Lol *sigh. King Russet, on same tree as Bullock et al, seems destined for removal. Orleans Reinette is proving a difficult variety here. My tree is quite biennial. This year was to be a big crop year, but a mid-May frost whacked what was a huge fruit set, leaving around 10 fruits, all of which resemble these. I’ve had large crops of really nice apples from this tree in years past, but the last two years the few fruits it produced looked like this. I hope this isn’t what I have to look forward to, because when right, it’s among the best two or three apples I’ve ever tasted.
Some cracking and rots, but rarely corks and sizes up pretty well. It’s not all that different than Bullock texturally, though sharper. It’s a keeper here, but a I wish it tasted more like Golden Russet.
Perhaps my most dependable and productive variety. A partial russet variety, is less so in this climate and decidedly weird in my orchard, producing more than one “type” of apple, particularly this year, more or less represented by these pictures, with, as one would expect, the apple on the left being much closer to your typical russet in texture, though juicier and with far more explosive flavor. Here’s a link to an exhaustive post I made on it a couple years ago. Here comes the 2018 apple & pear harvest! - #156 by HighandDry
These Fall Russets are from my first fruiting.
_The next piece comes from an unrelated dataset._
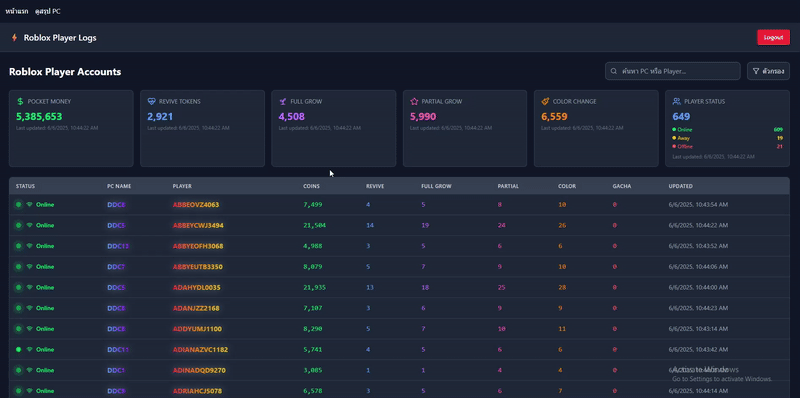This screenshot has height=398, width=800.
Task: Click the green status dot for ADIANAZVC1182
Action: tap(19, 350)
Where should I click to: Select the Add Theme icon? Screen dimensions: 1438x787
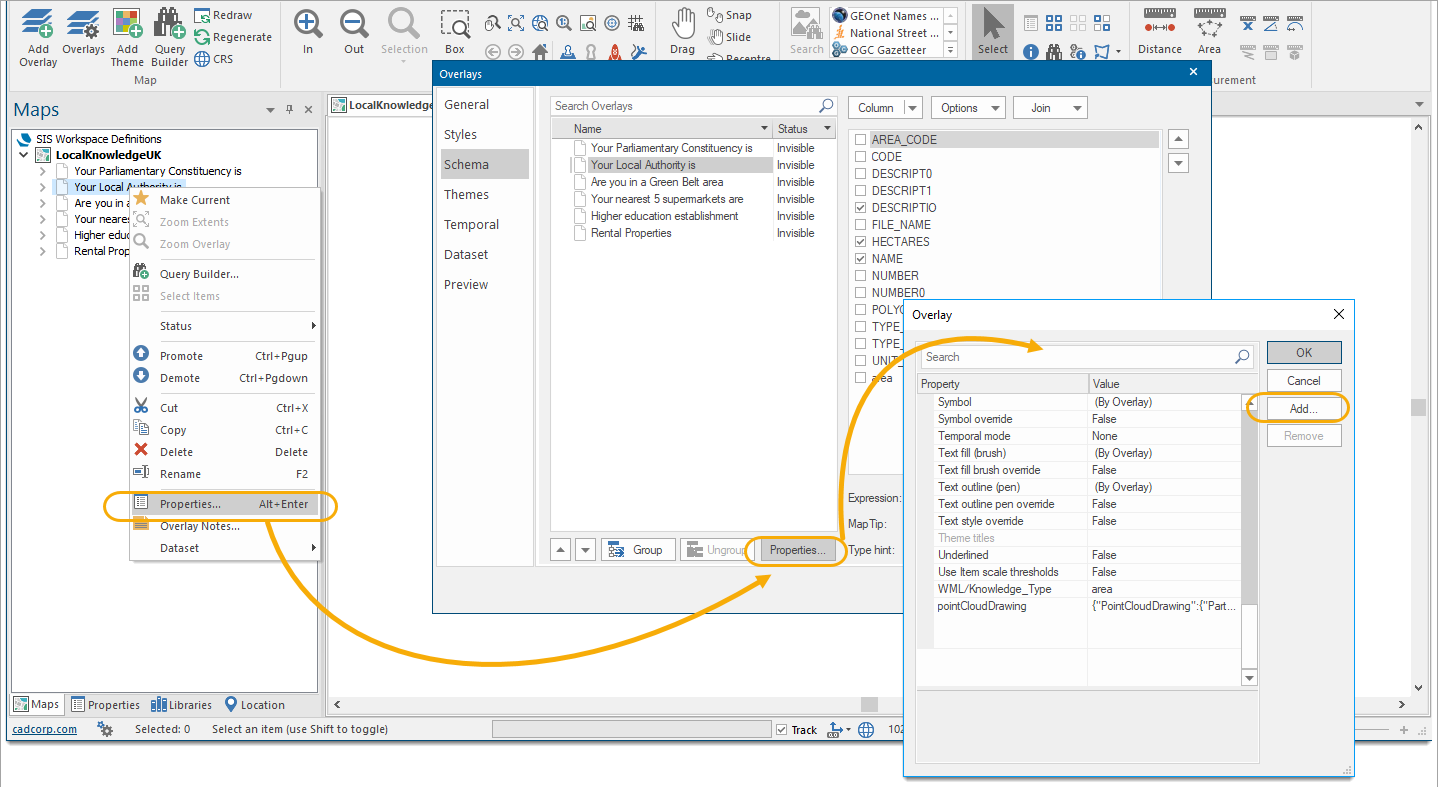pyautogui.click(x=127, y=35)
Others had CM holes and dropped early, but otherwise didn’t crack or cork, so there’s potential. I haven’t tasted them yet. They have a good deal less russet than the single photo a brief search produced.
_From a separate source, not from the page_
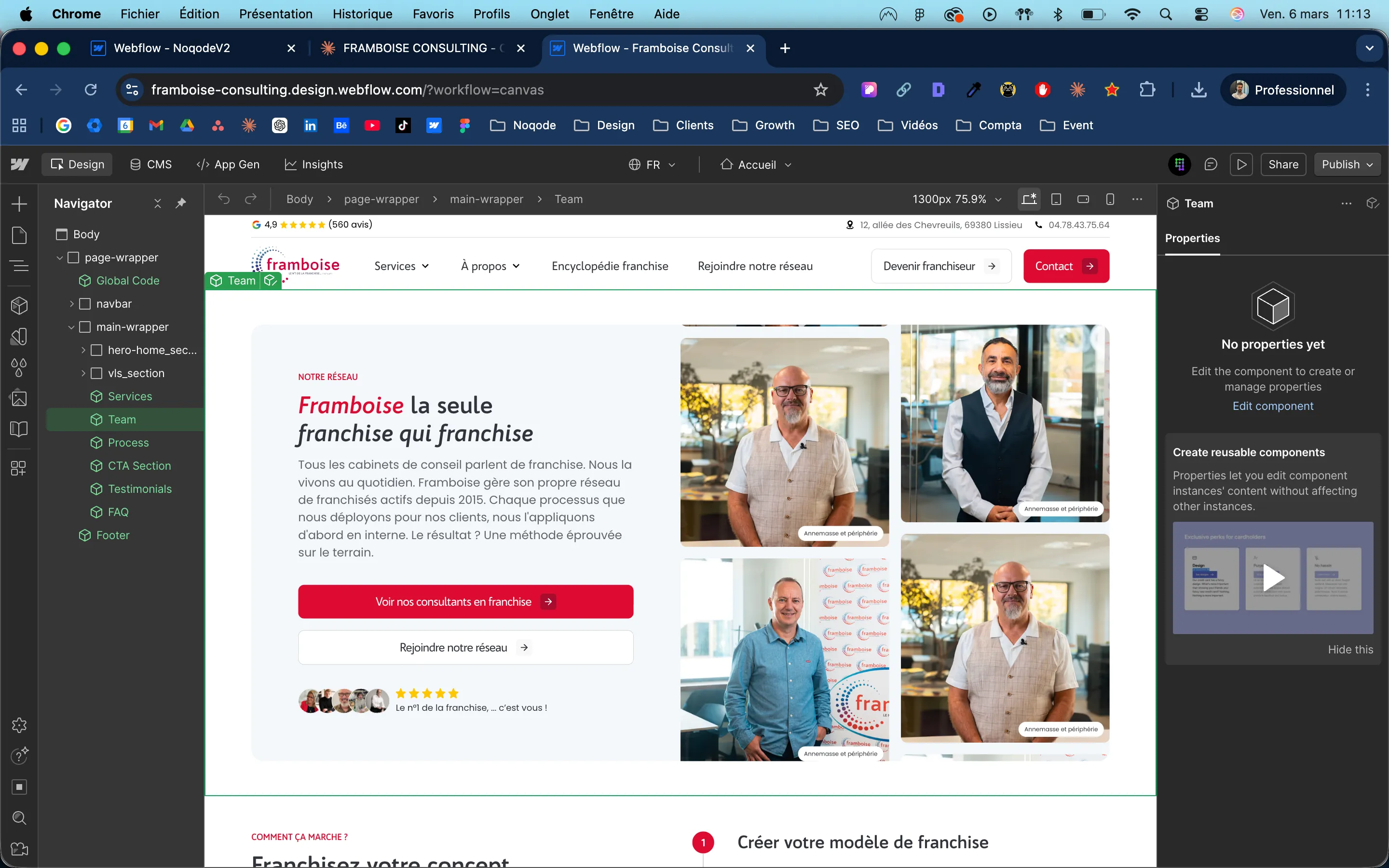1389x868 pixels.
Task: Expand the navbar tree item
Action: [72, 304]
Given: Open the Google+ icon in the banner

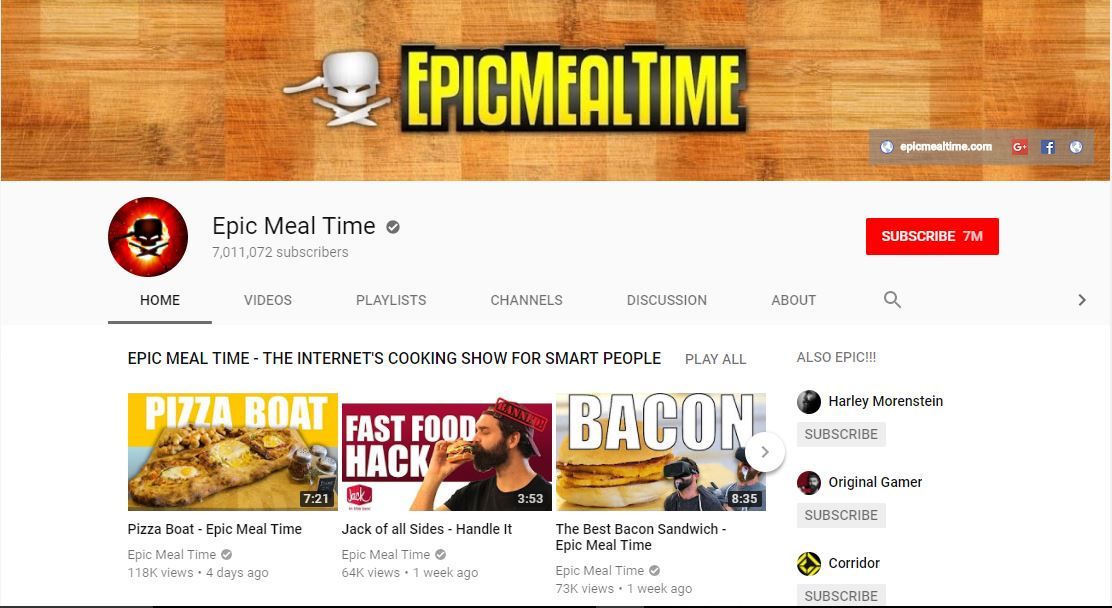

“May Queen”, which produced its first crop for me this year. I like the taste a lot, and while the apples have some issues, they have performed better than many of the russets in this post. The problem is, I don’t think it’s May Queen, as it bears almost no resemblance to the photos of it I find online. While I often see differences in my apples vs what they typically are supposed to look like (heck, that’s what this post is supposed to highlight), this is probably too different—there is zero red on these apples, blushed sun side or otherwise. I don’t think I have the real McCoy. If anybody reading this is growing a verified May Queen, I’d love to discuss a trade. Edit-same day: tasted the uglier of the two pictured above and was blown away. Fairly hard, dry flesh, nutty, complex flavor with high acid. It reminded me of Orleans Reinette. 28 Brix.